Query language: a way to retrieve and manipulate data. SQL (relational), MongoDB Query Language, Cypher (graph), DynamoDB API.
Transaction: a unit of work that must execute atomically (all or nothing).
DBMS Architecture
Application
-> Query Interface (SQL)
-> Query Processor
-> Parser
-> Optimizer
-> Execution Engine
-> Storage Engine
-> Buffer Pool (page cache)
-> Storage Manager (files, pages)
-> Transaction Manager
-> Lock Manager
-> Log Manager
Query processing pipeline:
- Parse: validate SQL syntax; build a parse tree.
- Rewrite: apply logical transformations (view substitution, predicate pushdown).

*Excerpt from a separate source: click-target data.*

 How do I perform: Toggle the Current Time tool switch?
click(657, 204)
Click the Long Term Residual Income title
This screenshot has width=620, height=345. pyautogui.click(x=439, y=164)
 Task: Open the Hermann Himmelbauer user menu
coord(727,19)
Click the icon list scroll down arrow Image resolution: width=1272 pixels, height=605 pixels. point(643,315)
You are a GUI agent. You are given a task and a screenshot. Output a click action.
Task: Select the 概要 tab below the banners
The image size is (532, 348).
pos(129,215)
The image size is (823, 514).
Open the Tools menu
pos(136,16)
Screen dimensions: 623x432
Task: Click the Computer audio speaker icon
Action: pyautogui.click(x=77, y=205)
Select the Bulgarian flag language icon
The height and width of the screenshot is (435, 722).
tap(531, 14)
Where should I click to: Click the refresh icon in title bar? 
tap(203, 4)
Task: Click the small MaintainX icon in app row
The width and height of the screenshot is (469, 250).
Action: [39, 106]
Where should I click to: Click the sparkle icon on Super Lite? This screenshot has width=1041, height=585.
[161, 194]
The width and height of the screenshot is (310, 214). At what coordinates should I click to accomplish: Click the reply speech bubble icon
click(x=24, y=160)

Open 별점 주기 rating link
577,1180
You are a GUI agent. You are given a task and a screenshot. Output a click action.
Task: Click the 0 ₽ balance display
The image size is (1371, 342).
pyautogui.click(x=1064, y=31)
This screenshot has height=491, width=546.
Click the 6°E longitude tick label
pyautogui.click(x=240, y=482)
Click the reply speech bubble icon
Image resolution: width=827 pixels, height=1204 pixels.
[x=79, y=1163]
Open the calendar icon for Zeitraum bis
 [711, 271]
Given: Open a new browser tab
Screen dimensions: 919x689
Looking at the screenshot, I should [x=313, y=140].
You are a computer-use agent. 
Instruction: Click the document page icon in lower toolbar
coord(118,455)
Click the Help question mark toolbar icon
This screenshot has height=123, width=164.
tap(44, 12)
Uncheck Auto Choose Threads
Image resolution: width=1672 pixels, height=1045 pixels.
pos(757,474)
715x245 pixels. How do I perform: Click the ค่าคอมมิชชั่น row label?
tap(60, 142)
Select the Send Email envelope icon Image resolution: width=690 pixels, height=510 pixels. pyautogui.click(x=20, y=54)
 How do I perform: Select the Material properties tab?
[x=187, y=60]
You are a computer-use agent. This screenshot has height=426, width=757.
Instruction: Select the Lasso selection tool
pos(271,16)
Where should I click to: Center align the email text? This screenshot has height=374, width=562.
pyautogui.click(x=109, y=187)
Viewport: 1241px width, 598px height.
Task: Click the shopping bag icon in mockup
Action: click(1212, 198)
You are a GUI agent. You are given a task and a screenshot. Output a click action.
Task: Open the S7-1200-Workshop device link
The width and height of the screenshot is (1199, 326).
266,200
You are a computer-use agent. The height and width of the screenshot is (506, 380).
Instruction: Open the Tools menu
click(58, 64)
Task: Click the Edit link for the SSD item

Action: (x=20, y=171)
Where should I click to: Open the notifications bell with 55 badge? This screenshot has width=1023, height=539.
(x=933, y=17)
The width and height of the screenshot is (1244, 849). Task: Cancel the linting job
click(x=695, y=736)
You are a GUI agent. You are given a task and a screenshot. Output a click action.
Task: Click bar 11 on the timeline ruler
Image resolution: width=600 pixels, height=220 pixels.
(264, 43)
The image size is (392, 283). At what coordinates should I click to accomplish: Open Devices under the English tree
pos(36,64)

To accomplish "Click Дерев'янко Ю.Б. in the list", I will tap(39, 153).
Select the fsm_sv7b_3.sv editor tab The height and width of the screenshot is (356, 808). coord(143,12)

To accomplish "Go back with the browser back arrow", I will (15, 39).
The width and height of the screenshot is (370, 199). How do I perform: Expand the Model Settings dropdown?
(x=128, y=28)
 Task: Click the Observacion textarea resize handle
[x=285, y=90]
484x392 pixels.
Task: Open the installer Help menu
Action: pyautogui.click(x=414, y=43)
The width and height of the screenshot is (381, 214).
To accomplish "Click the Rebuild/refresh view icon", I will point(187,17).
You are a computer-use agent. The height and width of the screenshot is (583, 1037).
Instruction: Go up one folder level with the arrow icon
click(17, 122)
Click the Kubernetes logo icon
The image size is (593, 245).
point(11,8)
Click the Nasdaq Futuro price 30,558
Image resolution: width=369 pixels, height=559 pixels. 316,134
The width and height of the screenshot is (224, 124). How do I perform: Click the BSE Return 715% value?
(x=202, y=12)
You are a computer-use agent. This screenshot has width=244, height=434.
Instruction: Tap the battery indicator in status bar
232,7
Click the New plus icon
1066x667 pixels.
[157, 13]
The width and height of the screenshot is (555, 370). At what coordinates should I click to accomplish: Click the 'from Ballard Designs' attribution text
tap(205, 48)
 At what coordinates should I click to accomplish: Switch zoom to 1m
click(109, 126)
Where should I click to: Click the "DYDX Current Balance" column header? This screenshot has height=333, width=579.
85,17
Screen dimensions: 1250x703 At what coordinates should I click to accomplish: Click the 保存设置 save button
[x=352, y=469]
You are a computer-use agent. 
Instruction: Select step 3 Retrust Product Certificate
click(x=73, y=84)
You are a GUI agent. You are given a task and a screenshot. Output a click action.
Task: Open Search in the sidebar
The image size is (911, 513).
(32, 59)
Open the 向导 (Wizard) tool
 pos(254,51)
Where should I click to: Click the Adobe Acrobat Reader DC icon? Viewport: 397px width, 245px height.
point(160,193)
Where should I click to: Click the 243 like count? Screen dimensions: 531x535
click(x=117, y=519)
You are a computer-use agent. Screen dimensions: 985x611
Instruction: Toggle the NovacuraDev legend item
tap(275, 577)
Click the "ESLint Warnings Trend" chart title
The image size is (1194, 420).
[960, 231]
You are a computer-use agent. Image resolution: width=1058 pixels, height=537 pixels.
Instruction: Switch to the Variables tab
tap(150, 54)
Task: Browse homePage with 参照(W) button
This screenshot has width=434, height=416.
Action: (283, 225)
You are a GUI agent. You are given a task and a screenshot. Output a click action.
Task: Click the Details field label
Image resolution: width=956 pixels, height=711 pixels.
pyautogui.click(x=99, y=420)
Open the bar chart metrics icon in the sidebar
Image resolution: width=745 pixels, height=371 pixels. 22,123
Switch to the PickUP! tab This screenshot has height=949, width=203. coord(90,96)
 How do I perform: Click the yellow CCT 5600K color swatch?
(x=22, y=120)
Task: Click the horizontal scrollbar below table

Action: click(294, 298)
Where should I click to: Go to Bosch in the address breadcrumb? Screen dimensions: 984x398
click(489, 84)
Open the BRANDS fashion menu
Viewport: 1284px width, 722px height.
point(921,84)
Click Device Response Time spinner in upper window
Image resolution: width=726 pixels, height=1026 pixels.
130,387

- Optimize: enumerate physical plans; estimate costs; choose the best plan.
- Execute: run the plan and return results.
Data Abstraction Levels
Physical level: how data is stored on disk (pages, files, indexes).
Logical level: what data is stored (tables, columns, types, constraints).
View level: a customized view of data for a specific user or application.
This separation enables changes at one level without affecting others.
ACID Properties
Atomicity: a transaction either commits (all changes applied) or aborts (all changes rolled back). No partial updates.
Consistency: a transaction takes the database from one consistent state to another. All constraints hold before and after.
Isolation: concurrent transactions execute as if they were serial. One transaction’s intermediate state is not visible to others.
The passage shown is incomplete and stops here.